**Extrait source**:
::::::

En juin 1793, il est l’un des premiers à fomenter dans sa région le mouvement de résistance à la Montagne et organise l’un des bataillons de l’armée fédérale du Calvados ; après la débandade de Vernon, il est obligé de se cacher ; en novembre 1793, on le retrouve et il est jeté en prison par le farouche proconsul Le Carpentier. Après huit mois de détention, un ordre du Comité de Sûreté Générale daté du 4 thermidor demande son transfert à Paris. C’est le prélude assuré de l’échafaud ; Bodinier et ses compagnons ne faiblissent pas pendant ce transfert lugubre vers la capitale ; on raconte même que Mme Harrington faisant partie de la même charrette dût être arrachée des bras de sa fille, Mme Le Fer ; l’opération est si précipitée que Mme Harrington a à peine le temps de se vêtir ; comme sa fille lui tend au dernier moment un lambeau d’étoffe, la suppliant de se couvrir la tête, celle-ci réplique : « A quoi bon puisqu’on va me la couper ! » (anecdote rapportée par M. Chevremont).

::::::

**Consigne**:
Poursuivez, s'il vous plaît, le récit sur l'arrestation et le transfert de Bodinier pendant la Terreur, à partir de sa dernière phrase.

**Données affichées**:
::::::

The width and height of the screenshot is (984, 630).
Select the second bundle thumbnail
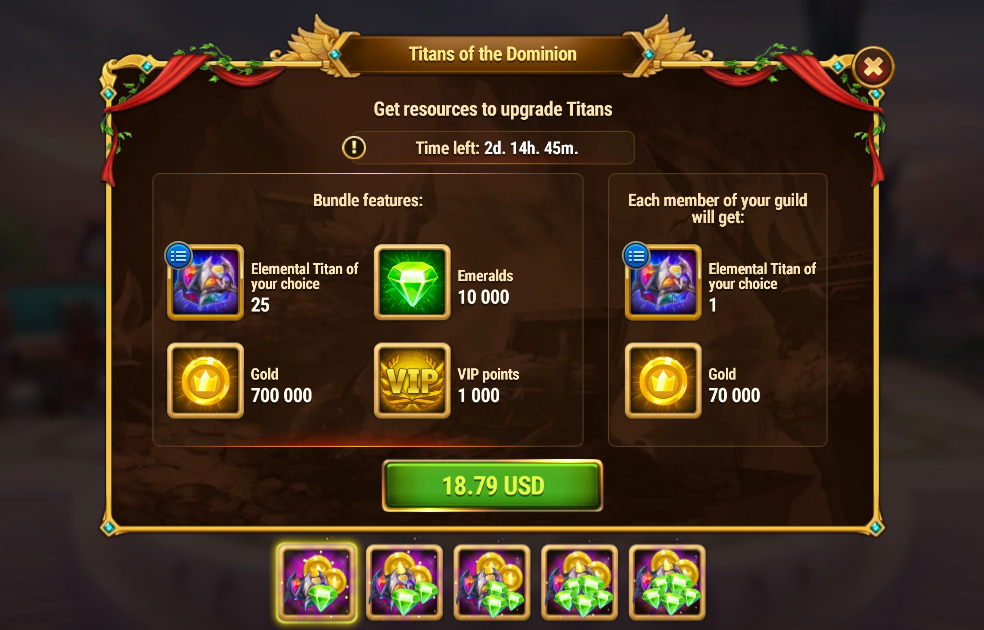[x=405, y=583]
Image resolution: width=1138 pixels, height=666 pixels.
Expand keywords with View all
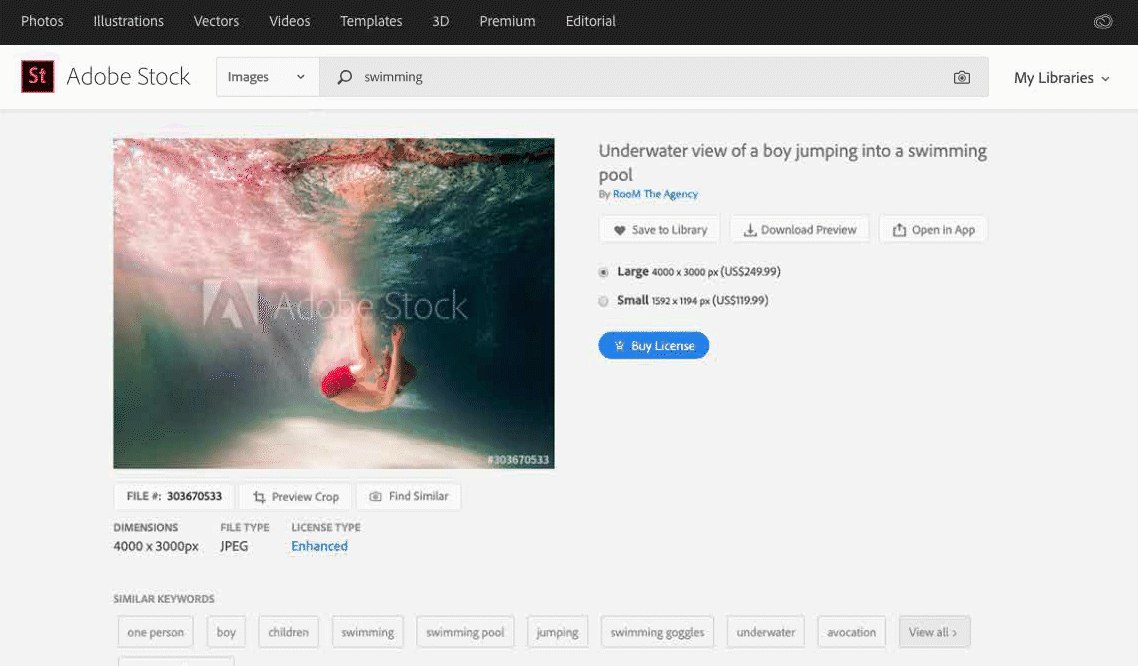pos(933,632)
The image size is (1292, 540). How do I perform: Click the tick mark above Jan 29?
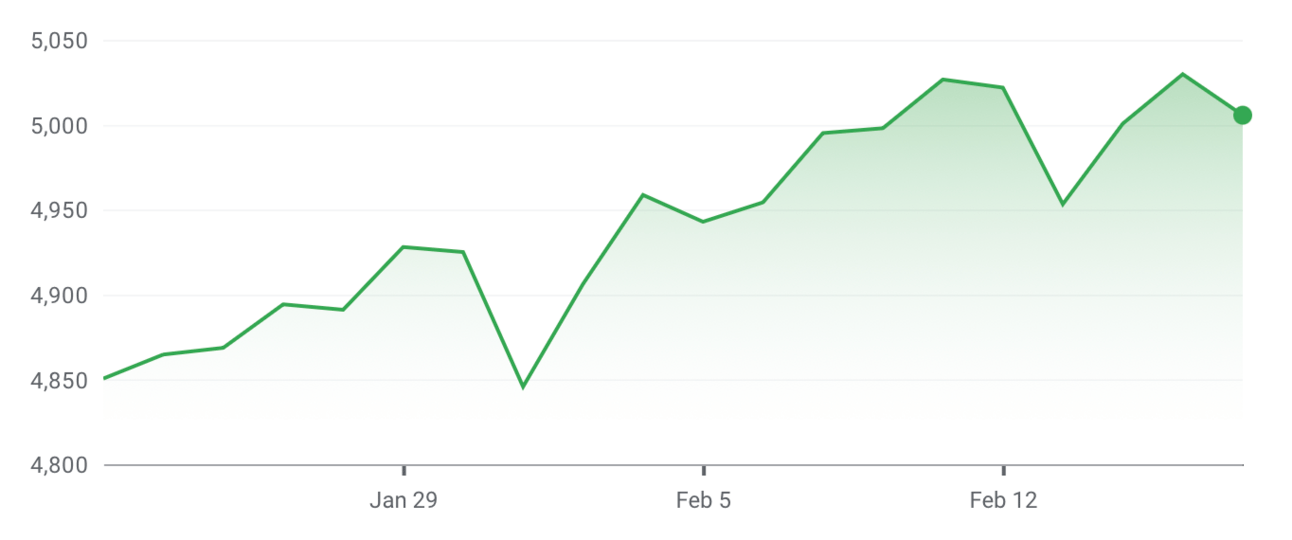click(x=404, y=470)
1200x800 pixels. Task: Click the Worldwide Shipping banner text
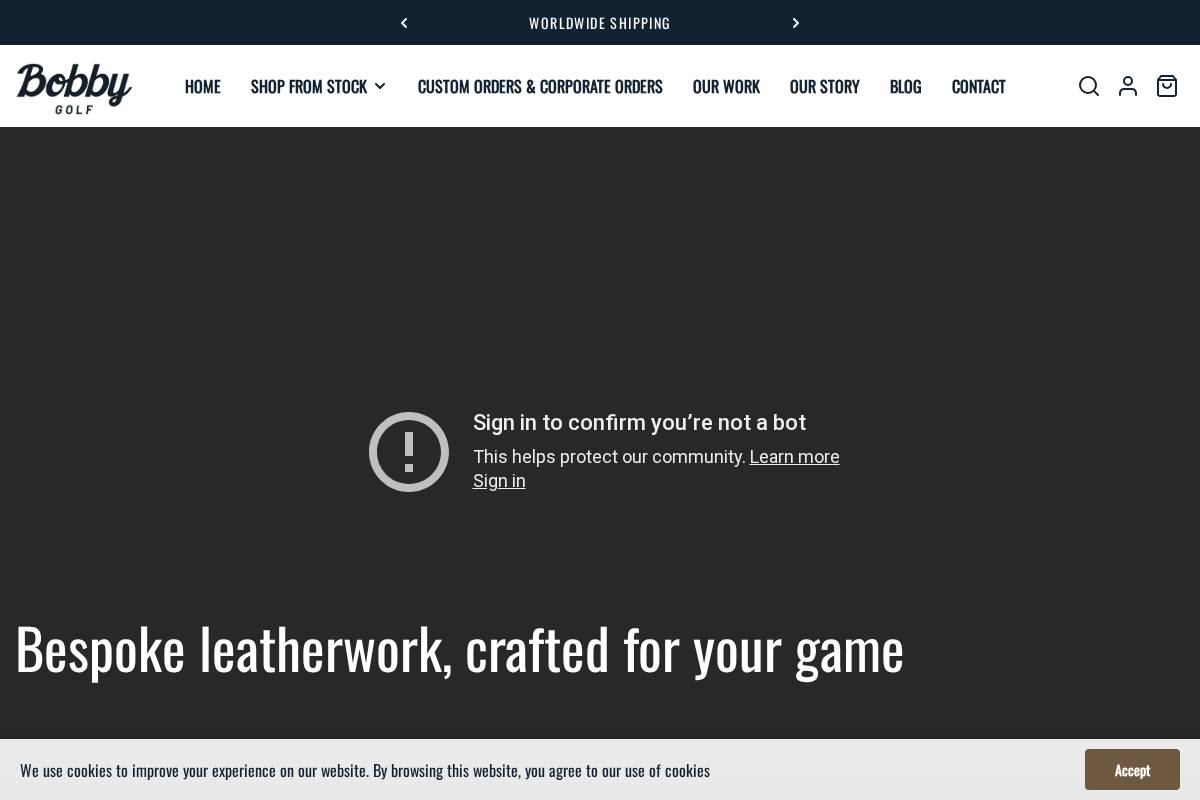600,22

::::::

**Réponse**:
Le 9 thermidor sauve Bodinier et ses compagnons de route ; celui-ci recouvre rapidement la liberté et il peut reprendre ses activités politiques et législatives dans les assemblées.
Le 25 vendémiaire an IV, il est élu député de l’Ille et Vilaine au Conseil des Cinq-Cents ; il peut siéger cette fois en tant que titulaire, dans cette assemblée, malgré les efforts du parti jacobin pour l’en faire exclure ; le prétexte invoqué par Lecomte-Puyraveau est que Bodinier a un frère, André, porté sur la liste des émigrés ; ses collègues d’Ille et Vilaine établissent, pièces en mains, que l’abbé Bodinier, prêtre réfractaire, a été déporté dès les premiers jours de 1792 et qu’il ne peut par conséquent être considéré comme émigré dans le sens légal du mot. Defermon ajoute que c’est aux efforts de Bodinier que la place et le port de Saint-Malo a pu échapper au sort de Toulon et n’être pas livrés aux anglais ou aux chouans. L’élection de Bodinier est finalement validée et celui-ci ne cesse alors jusqu’en 1814, c'est-à-dire pendant près de 20 ans, de représenter son pays dans les diverses assemblées législatives du Directoire, du Consulat et de l’Empire.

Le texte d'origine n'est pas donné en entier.